Persulfidation of Human Cystathionine γ-Lyase Inhibits Its Activity: A Negative Feedback Regulation Mechanism for H₂S Production

Cystathionine γ-lyase (CSE) is the second enzyme in the trans-sulfuration pathway that converts cystathionine to cysteine. It is also one of three major enzymes responsible for the biosynthesis of hydrogen sulfide (H₂S). CSE is believed to be the major source of endogenous H₂S in the cardiovascular system, and the CSE/H₂S system plays a crucial role in a variety of physiological and pathological processes. However, the regulatory mechanism of the CSE/H₂S system is less well understood, especially at the post-translational level. Here, we demonstrated that the persulfidation of CSE inhibits its activity by ~2-fold in vitro.
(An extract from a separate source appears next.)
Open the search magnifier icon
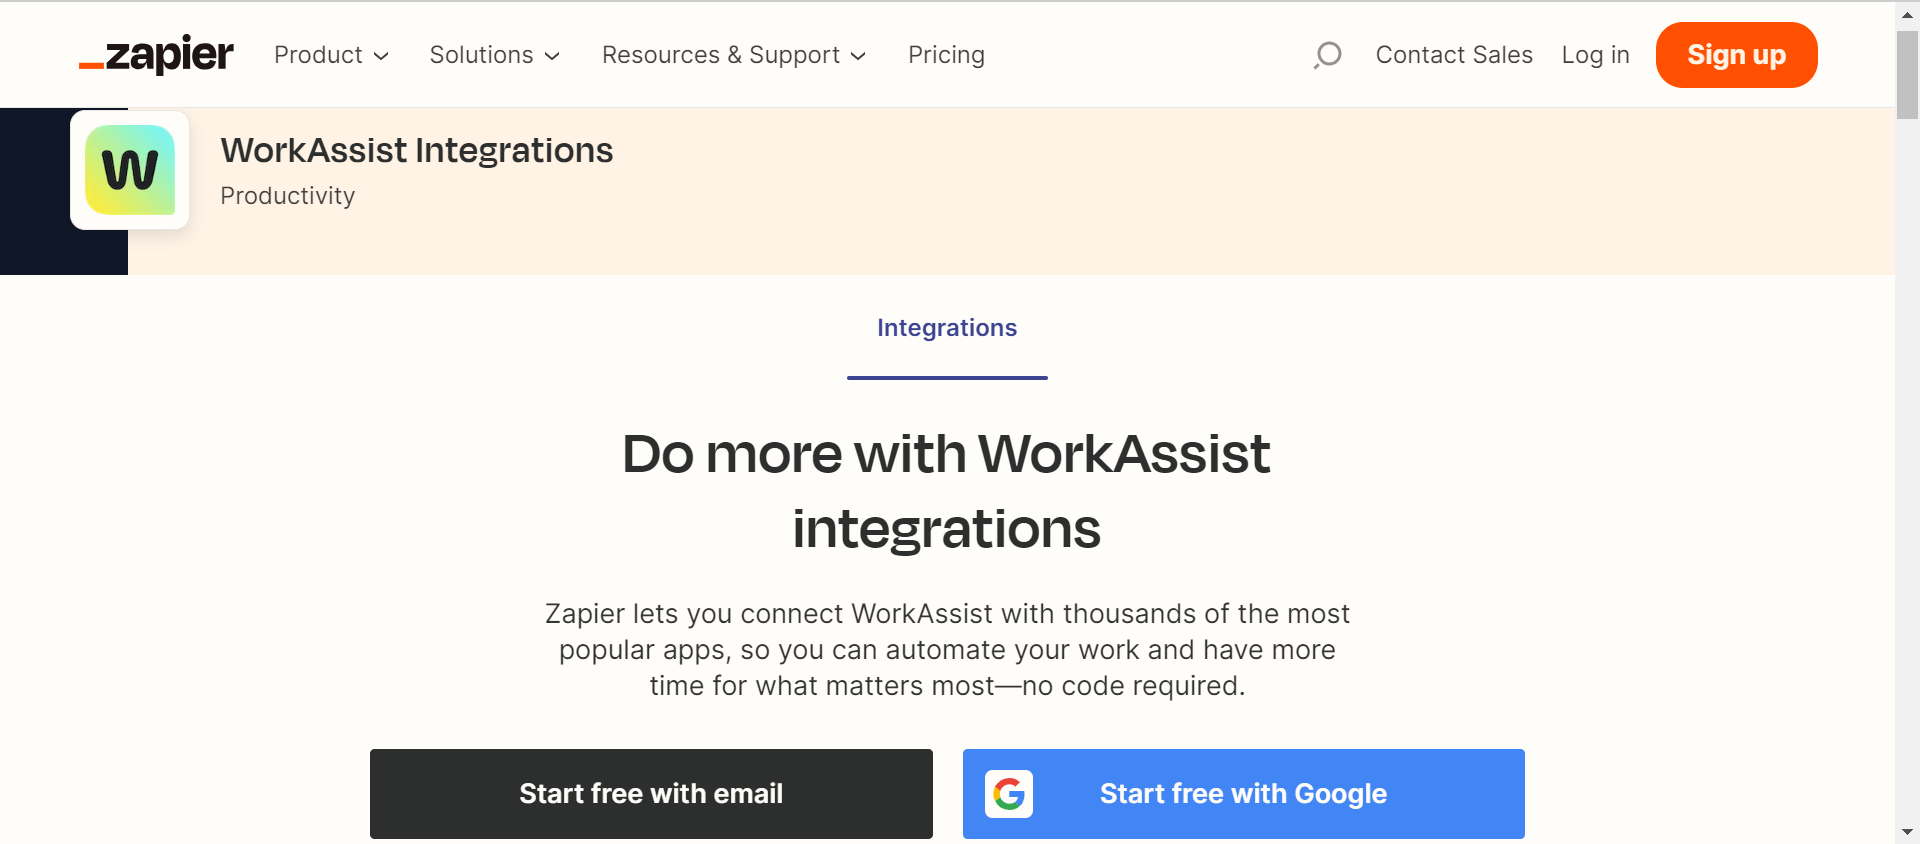This screenshot has height=844, width=1920. coord(1327,55)
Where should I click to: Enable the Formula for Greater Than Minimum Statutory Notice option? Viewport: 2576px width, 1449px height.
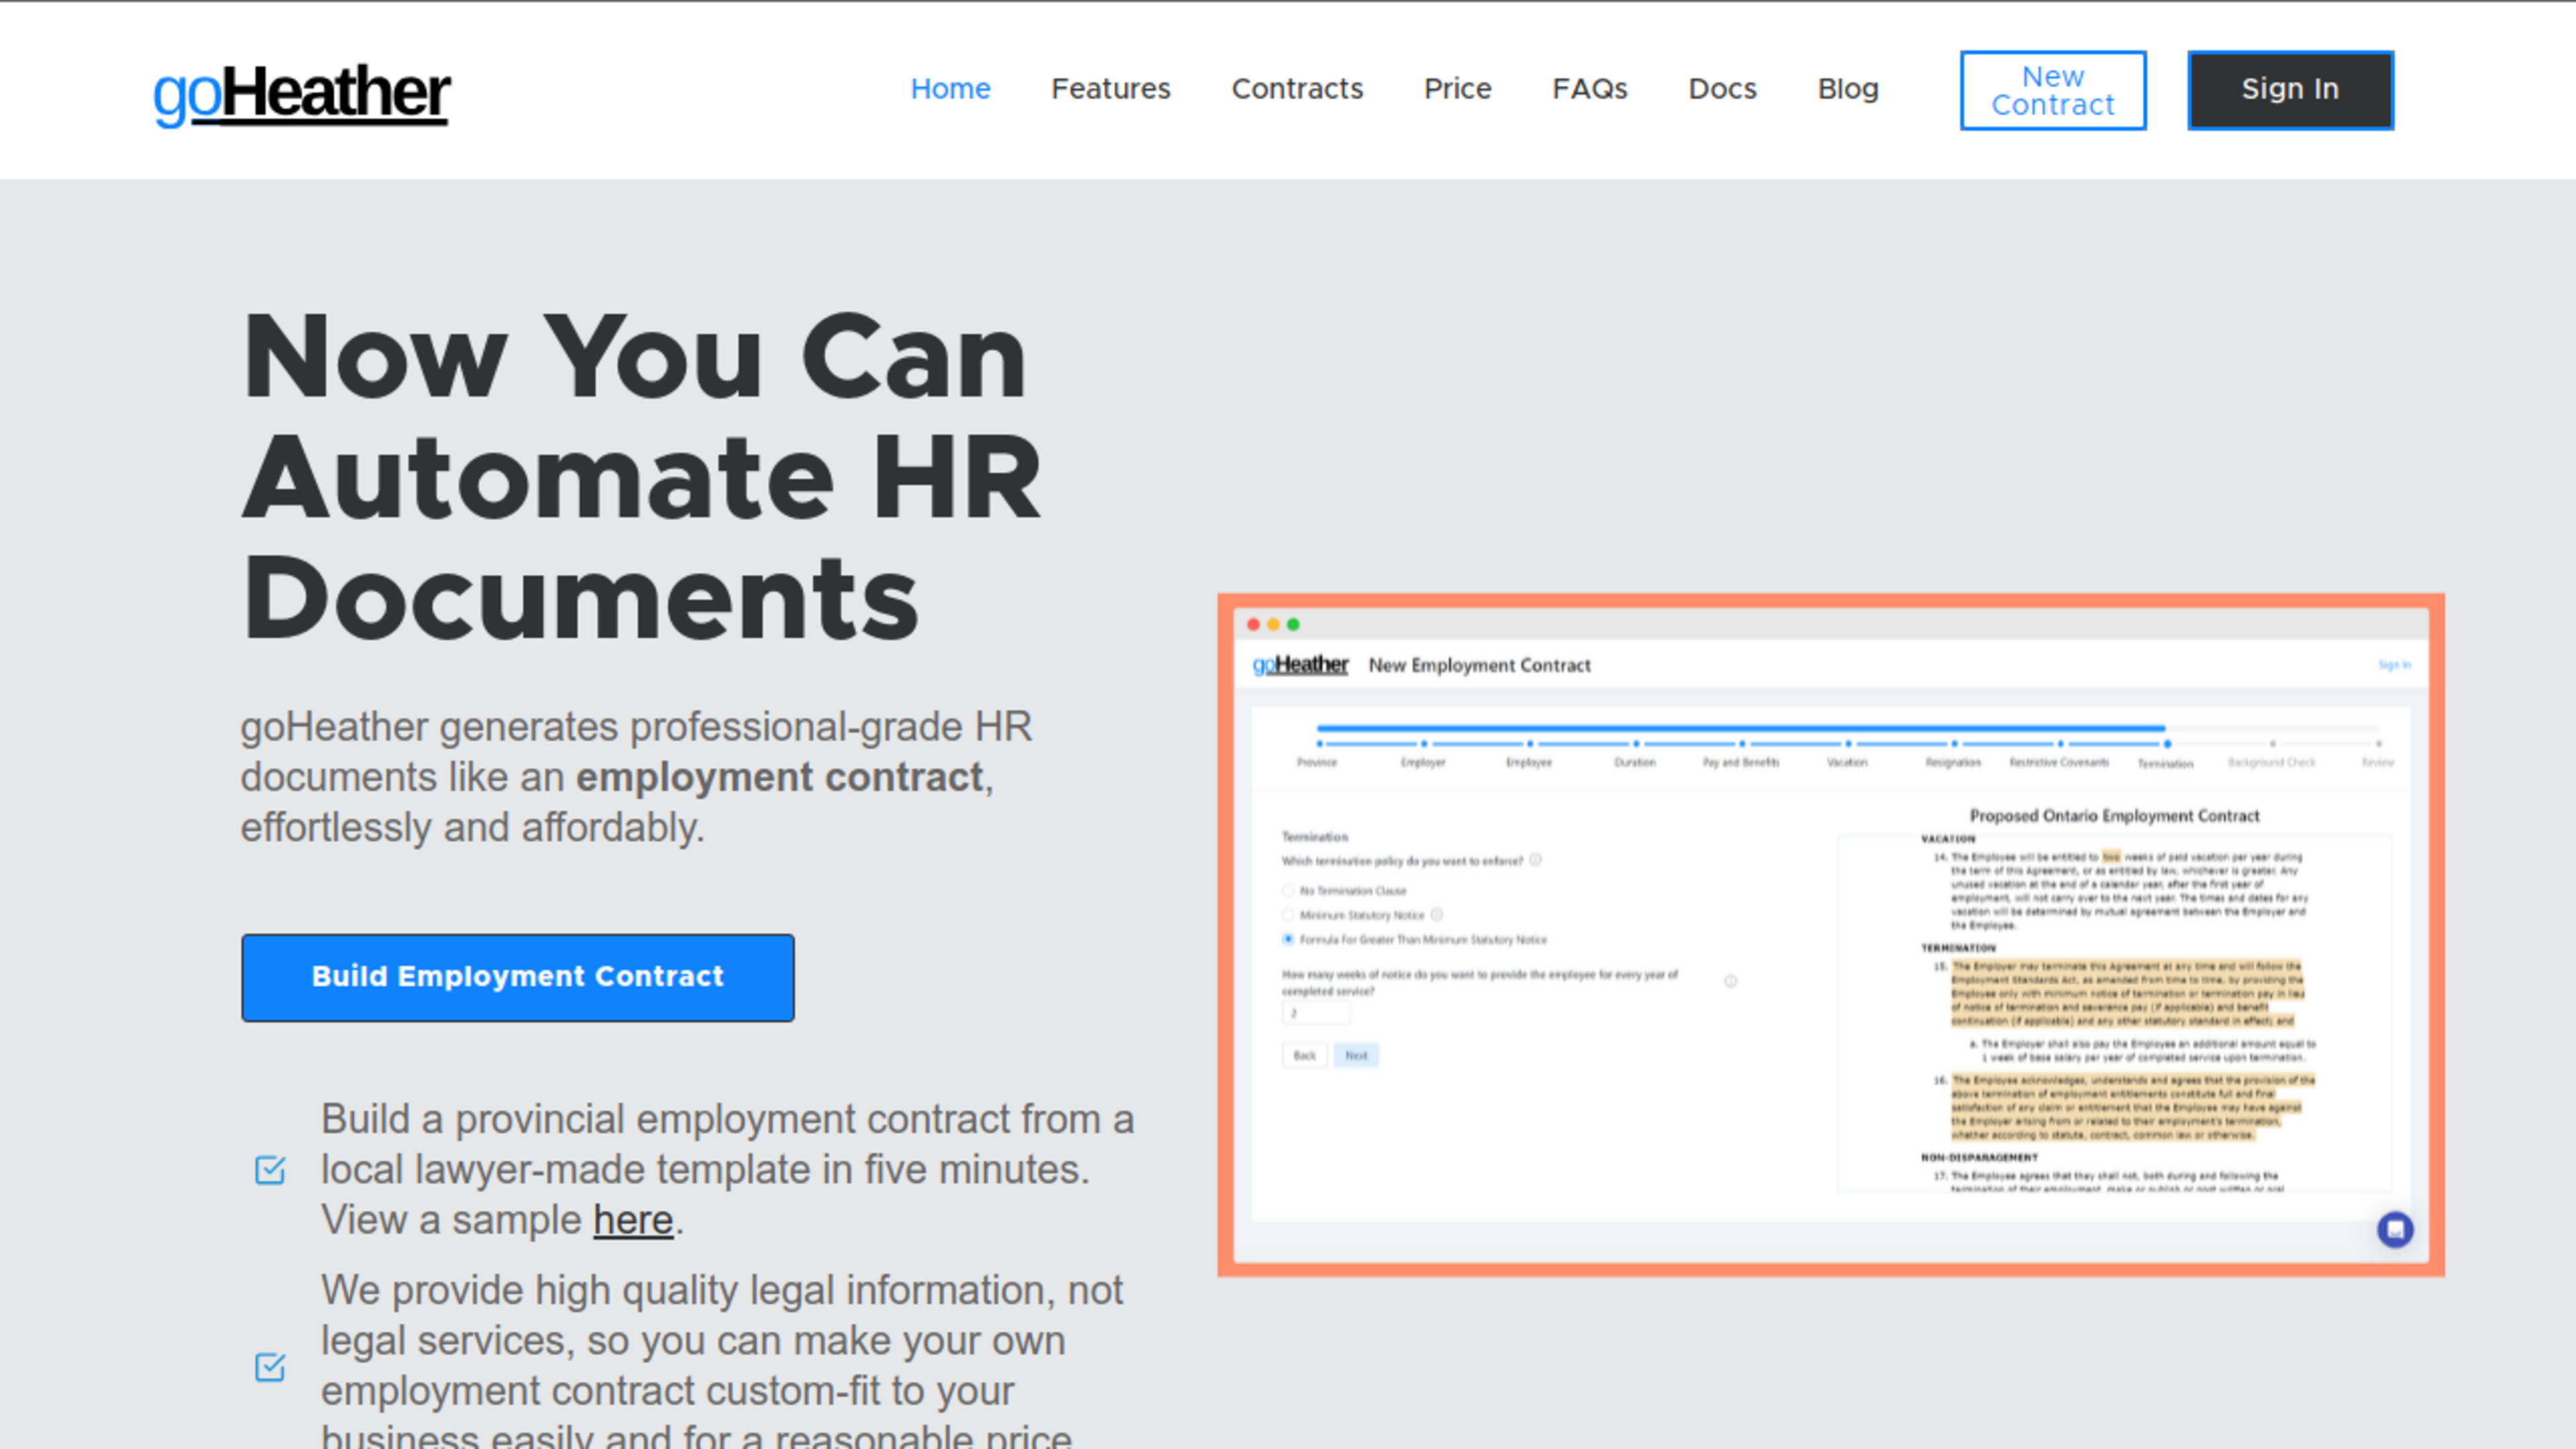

The loss of this post-translational modification in the presence of dithiothreitol (DTT) results in a reversal of basal activity. Cys137 was identified as the site for persulfidation by combining mass spectrometry, mutagenesis, activity analysis and streptavidin–biotin pull-down assays. To test the physiological relevance of the persulfidation regulation of CSE, human aortic vascular smooth muscle cells (HA-VSMCs) were incubated with vascular endothelial growth factor (VEGF), which is known to enhance endogenous H₂S levels. Under these conditions, consistent with the change tendency of the cellular H₂S level, the CSE persulfidation levels increased transiently and then gradually decreased to the basal level. Collectively, our study revealed a negative feedback regulation mechanism of the CSE/H₂S system via the persulfidation of CSE and demonstrated the potential for maintaining cellular H₂S homeostasis under oxidative stress conditions, particularly in tissues where CSE is a major source of H₂S.